Required work: Copy everything from the line containing "The width and height of the screenshot is (1440, 1464)." down to the end of the items, swapping "Highland Park" for "Echo Park" and leaving the rest untouched.

━━━━━━━━

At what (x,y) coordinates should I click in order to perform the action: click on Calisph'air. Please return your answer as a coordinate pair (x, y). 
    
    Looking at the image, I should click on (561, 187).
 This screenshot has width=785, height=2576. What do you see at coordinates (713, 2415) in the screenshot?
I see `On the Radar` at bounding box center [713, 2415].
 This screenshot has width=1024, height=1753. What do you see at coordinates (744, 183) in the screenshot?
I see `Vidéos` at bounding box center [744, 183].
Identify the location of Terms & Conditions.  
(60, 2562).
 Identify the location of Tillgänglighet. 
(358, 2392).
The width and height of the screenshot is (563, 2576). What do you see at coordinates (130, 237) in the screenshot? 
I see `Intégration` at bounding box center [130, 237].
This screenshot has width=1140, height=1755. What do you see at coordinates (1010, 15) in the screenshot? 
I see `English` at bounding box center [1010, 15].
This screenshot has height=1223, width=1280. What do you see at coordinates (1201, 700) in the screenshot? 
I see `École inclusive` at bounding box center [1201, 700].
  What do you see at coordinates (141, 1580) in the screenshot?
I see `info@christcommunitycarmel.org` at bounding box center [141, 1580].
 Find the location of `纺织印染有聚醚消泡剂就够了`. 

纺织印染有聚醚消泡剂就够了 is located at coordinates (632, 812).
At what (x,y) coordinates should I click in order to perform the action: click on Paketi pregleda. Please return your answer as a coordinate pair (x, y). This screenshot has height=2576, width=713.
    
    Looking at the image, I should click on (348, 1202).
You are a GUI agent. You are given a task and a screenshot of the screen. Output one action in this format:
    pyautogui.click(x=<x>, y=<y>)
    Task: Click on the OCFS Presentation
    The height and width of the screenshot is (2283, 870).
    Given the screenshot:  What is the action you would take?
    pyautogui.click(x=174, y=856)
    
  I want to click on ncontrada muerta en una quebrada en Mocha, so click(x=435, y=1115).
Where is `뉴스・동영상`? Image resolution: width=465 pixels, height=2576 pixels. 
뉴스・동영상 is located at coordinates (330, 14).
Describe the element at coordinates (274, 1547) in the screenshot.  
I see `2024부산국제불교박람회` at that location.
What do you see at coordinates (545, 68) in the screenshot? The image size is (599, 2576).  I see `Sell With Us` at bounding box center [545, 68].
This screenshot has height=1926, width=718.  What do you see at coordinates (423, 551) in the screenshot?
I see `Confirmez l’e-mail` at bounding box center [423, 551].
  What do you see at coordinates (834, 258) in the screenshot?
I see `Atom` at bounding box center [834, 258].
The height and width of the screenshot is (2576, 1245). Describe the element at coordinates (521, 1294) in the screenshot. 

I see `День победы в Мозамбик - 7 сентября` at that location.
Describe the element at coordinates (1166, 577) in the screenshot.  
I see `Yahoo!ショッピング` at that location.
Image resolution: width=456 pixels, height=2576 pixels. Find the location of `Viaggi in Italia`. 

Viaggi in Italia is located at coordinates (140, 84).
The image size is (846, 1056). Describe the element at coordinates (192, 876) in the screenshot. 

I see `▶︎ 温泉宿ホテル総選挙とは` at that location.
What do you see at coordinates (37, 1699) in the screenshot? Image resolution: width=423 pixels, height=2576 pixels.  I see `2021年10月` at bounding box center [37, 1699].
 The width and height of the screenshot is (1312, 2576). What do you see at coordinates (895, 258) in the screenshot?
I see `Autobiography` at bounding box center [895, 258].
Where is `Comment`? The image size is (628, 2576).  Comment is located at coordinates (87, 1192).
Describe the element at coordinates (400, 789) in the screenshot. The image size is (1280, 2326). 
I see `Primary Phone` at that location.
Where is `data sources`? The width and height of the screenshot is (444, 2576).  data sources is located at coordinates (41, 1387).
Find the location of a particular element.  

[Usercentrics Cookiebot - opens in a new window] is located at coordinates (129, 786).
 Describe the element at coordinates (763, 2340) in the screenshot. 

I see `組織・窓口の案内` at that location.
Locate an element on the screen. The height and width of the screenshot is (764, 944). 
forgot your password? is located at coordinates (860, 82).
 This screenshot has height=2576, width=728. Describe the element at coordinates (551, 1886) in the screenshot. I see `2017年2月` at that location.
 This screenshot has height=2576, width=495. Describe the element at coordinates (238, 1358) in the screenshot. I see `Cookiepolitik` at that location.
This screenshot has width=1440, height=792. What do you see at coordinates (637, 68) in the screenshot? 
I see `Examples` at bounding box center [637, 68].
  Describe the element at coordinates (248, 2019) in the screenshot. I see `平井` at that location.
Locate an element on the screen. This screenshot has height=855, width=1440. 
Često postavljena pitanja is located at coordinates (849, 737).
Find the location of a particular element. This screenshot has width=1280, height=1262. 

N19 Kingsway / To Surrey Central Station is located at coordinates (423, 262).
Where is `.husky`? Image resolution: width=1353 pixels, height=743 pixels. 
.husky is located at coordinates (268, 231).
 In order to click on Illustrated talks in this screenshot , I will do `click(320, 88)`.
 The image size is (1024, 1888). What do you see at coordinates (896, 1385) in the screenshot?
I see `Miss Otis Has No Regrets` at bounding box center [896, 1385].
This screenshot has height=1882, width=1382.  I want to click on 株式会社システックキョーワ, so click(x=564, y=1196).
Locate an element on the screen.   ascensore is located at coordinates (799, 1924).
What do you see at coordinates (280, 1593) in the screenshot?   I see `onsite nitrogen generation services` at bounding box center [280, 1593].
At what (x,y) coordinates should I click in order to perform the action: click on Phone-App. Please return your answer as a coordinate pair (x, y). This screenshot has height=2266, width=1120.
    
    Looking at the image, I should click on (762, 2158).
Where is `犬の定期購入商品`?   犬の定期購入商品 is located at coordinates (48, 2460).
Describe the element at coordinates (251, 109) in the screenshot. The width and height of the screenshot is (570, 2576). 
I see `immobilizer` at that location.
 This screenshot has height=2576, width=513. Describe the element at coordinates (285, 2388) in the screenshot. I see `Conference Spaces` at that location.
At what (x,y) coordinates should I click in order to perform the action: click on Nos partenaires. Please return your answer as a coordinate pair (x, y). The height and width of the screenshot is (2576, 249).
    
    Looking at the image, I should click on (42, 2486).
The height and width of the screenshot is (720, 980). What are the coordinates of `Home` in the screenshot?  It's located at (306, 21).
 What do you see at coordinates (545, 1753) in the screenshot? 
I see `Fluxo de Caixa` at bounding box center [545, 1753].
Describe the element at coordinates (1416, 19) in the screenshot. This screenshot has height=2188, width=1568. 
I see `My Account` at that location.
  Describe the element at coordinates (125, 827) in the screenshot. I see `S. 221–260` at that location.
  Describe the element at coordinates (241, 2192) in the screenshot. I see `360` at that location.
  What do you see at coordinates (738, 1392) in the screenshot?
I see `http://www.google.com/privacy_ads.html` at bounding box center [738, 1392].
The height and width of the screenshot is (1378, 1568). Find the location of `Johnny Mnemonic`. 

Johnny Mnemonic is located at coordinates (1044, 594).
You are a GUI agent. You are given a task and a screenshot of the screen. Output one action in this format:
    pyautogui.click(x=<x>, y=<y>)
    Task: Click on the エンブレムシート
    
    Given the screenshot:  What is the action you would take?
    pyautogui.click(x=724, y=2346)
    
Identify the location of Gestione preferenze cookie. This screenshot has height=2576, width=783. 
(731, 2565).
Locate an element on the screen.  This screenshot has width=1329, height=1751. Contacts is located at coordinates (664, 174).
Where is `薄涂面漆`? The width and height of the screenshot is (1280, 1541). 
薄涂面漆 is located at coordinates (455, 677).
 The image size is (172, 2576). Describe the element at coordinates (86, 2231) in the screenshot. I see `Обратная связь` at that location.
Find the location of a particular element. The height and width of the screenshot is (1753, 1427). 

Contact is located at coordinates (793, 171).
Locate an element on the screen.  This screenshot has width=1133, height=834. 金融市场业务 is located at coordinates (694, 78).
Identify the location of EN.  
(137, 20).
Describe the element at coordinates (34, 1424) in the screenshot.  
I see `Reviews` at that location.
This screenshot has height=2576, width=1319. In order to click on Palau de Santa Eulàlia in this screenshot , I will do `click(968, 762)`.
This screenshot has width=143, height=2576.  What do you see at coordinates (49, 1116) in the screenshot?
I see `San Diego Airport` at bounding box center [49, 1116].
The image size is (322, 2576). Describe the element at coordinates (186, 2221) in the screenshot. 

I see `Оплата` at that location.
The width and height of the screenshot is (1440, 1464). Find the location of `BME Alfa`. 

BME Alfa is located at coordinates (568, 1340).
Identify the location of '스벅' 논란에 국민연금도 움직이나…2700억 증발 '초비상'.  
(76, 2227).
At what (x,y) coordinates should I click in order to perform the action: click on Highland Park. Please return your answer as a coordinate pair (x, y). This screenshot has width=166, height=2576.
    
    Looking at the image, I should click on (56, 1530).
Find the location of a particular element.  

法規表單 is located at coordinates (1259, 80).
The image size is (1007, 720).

━━━━━━━━

Written answer:
The width and height of the screenshot is (1440, 1464). Find the location of `BME Alfa`. 

BME Alfa is located at coordinates (568, 1340).
Identify the location of '스벅' 논란에 국민연금도 움직이나…2700억 증발 '초비상'.  
(76, 2227).
At what (x,y) coordinates should I click in order to perform the action: click on Echo Park. Please return your answer as a coordinate pair (x, y). This screenshot has width=166, height=2576.
    
    Looking at the image, I should click on (56, 1530).
Find the location of a particular element.  

法規表單 is located at coordinates (1259, 80).
The image size is (1007, 720).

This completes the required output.